PopSugar Must Have
Posted: June 28, 2012 Filed under: Creative, Unusual, Amusing | Tags: blogging, entrepreneurialism, online commerce, Pop Sugar Must Have bag, PopSugar, Sugar Inc. Leave a commentAccording to Boston Consulting Group, woman will influence the purchase of $15 trillion in goods per year by 2014. Already, women control 70% of online purchases worldwide and are the leaders, not the laggards, in adopting online tools of all kinds. An interesting company is called Sugar Inc. (http://www.sugarinc.com/) a digital media and commerce company. On their website, Brian Sugar describes how they started this multi-faceted company:
I was VP of Marketing at 2Wire, a telecom equipment company, and part of my job was to get journalists to write about what we were doing. I met Om Malik while he was a writer for Business 2.0 and just starting GigaOm. Om and I quickly became friends. I became more interested in the business behind his blog network than DSL Modems or IPTV set-tops. In February of 2005, Om was over at the house for an Oscars party Lisa and I threw. Om turned to me and said if Lisa and I could build a blog network like his, but focused on women, we could rival traditional media companies like Time Inc. or Condé Nast.

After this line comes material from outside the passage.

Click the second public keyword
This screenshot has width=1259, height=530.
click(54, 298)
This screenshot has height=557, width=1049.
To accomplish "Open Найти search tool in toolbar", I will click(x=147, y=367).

The next day I downloaded an early version of WordPress and began hacking up a template for PopSugar (a domain I bought many years prior). Lisa was working at Goodby, Silverstein & Partners, a San Francisco-based advertising agency, as a media supervisor for eBay & HP. She always wanted to be a writer and began blogging on PopSugar while at work. She would write about celebrities, tv, movies, the “It” bag, what to TiVo, magazines, books, gadgets, blogs, models, etc., and she was good. Over the course of my career, I have built websites for some great brands like J.Crew, Bluelight, Martha Stewart, and Esteé Lauder, and PopSugar grew faster than any one of those.

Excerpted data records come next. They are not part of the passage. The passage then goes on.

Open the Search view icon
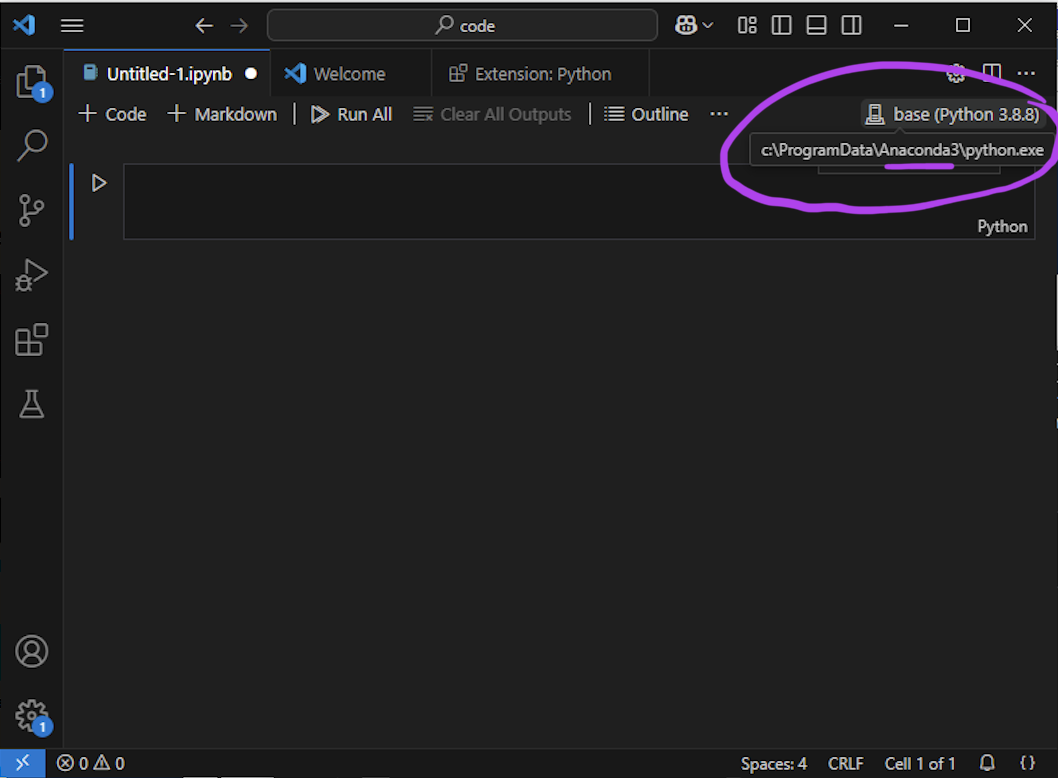The height and width of the screenshot is (778, 1058). tap(32, 146)
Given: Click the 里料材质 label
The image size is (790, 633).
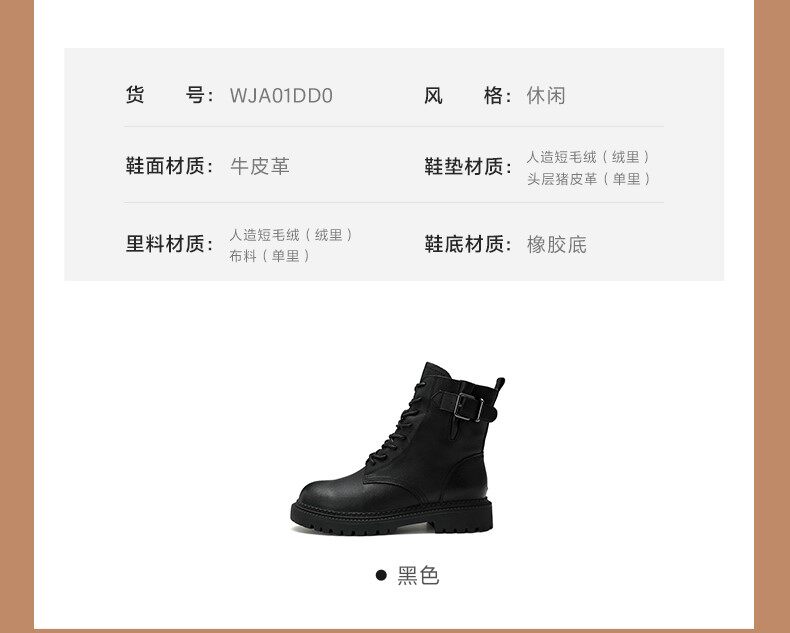Looking at the screenshot, I should coord(169,244).
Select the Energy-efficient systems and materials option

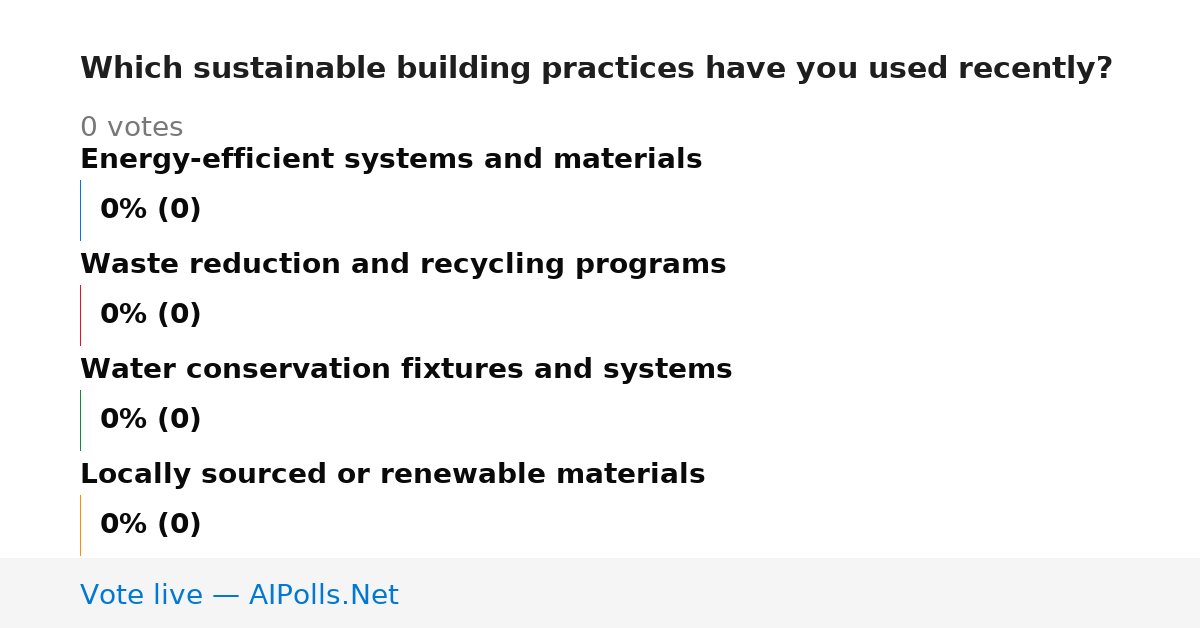point(391,160)
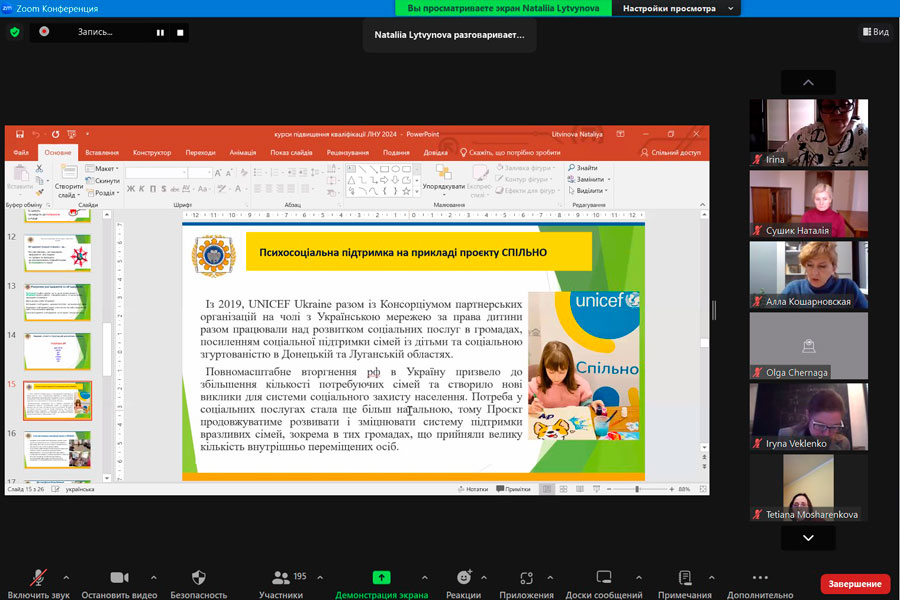Select slide 16 thumbnail in panel
The image size is (900, 600).
[x=58, y=449]
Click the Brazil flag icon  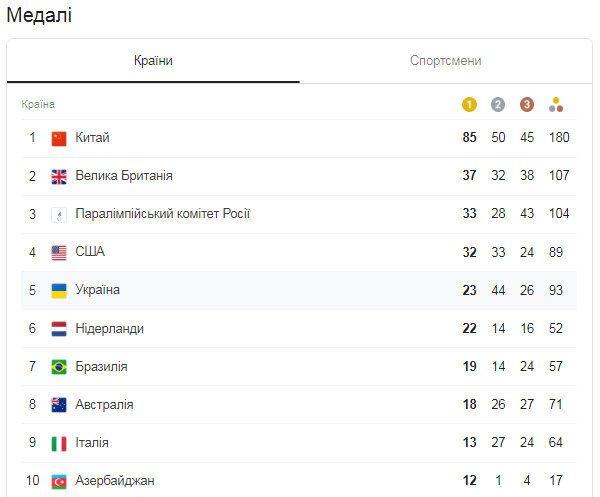(59, 367)
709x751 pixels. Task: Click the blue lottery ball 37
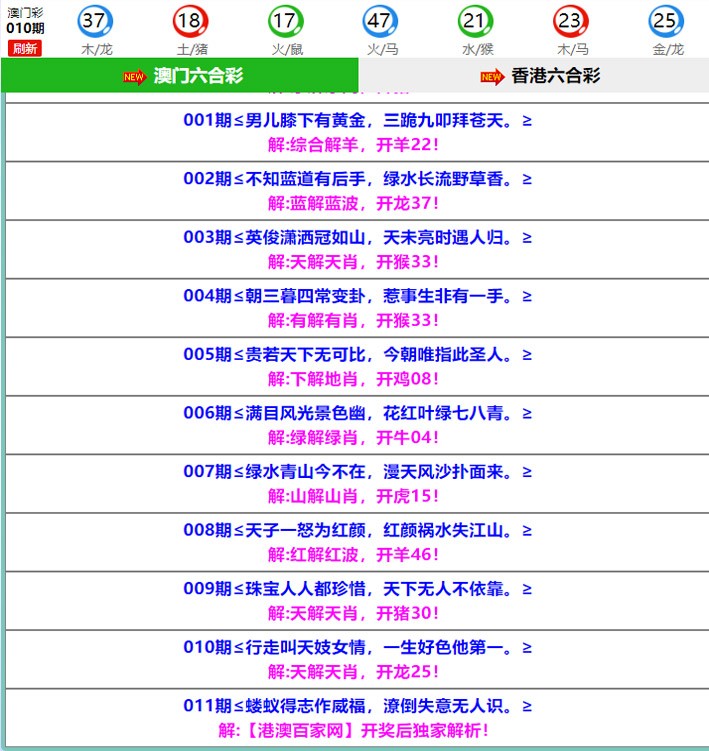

During the fall/winter of 2005, we learned that Lisa was pregnant with Katie and a 2Wire exit was imminent. We started to lay out a plan of what other titles we would launch. In April/May of 2006 I resigned from 2Wire, we incorporated Sugar Publishing, and we started to look for office space. We began hiring editors and training them at our house. During the first day of training, Katie decided to come 2 weeks early. We took June off. In July we moved into 1 Sutter Street and started to grow, fast. In the fall, we received venture capital from Sequoia Capital and Michael Moritz joined our board of directors. We used this capital to launch a dozen sites and our vision became a reality. We also expanded our business into fashion search with the acquisition of ShopStyle and video with the acquisition of ShopFlick (PopSugar Studios).
We have grown to over 200 employees with offices in San Francisco, Los Angeles, New York, London, and international sites in the UK, France, Germany, and Australia. We remain focused on building a thriving digital commerce, original content and global media company, bringing women 18-40 everything they love, all in one place.
Beyond another example of how opportunity comes to those who take “risks” (even though, in reality, the risk is actually lower than most people imagine) it is also an example of how firms like this are finding ways to add value and build loyalty. They now offer a subscription service where each month you receive in a unique bag a mix of fashion, health, beauty and home decor items hand-picked by Sugar’s team that they think are “must-haves,” delighters, and ahead of trend (https://musthave.popsugar.com/).
The PopSugar Must Have subscription is $35 a month. Sugar Inc. reaches 28 million unique monthly visitors through specialized content on 39 global sites aimed at woman 18 to 40.